“The Great Gatsby was last updated in 1924. You don’t need it to be refreshed, do you? Maybe nobody will care about printed books 50 years from now, but I do. When I read a book, I’m handling a specific object in a specific time and place. The fact that when I take the book off the shelf it still says the same thing - that’s reassuring. Someone worked really hard to make the language just right, just the way they wanted it. They were so sure of it that they printed it in ink, on paper. A screen always feels like we could delete that, change that, move it around. So for a literature-crazed person like me, it’s just not permanent enough.”—
Jonathan Frazen in defense of the printed book — “Jonathan Franzen: e-books are damaging society.” (via oliveryeh)
Oh this is such bullshit. i really don’t think ebooks are out to “change” the actual wording of literature. censorship/book burning has been doing that long before the advent of computers.

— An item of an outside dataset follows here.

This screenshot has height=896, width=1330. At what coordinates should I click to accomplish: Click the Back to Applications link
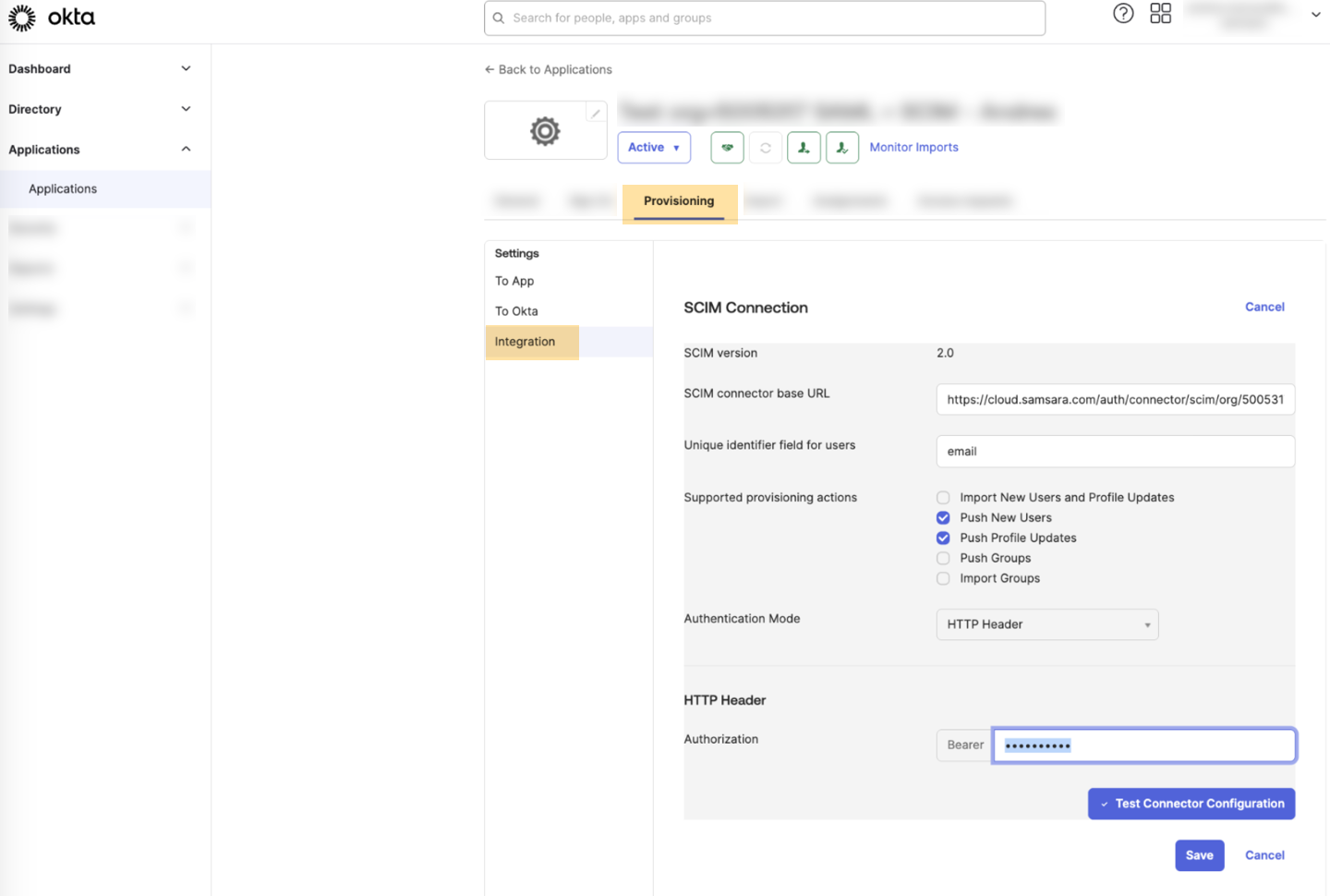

i don’t think Franzen is trying to imply that someone WOULD change the wording of great literature. i think he’s saying that the written word on a glowing screen just somehow LOOKS more transitory and impermanent and changeable, whereas ink stamped into a page is final and unalterable. It’s a matter of feel and your psychological outlook.
Understandable, but I have seen this argument used way too many times as an excuse for the pretentious fallacy that paper books are somehow more “real” than ebooks. Sometimes it just makes more sense for someone, either economically or physically, to buy a pricier medium (ebook) and pay less for their literature.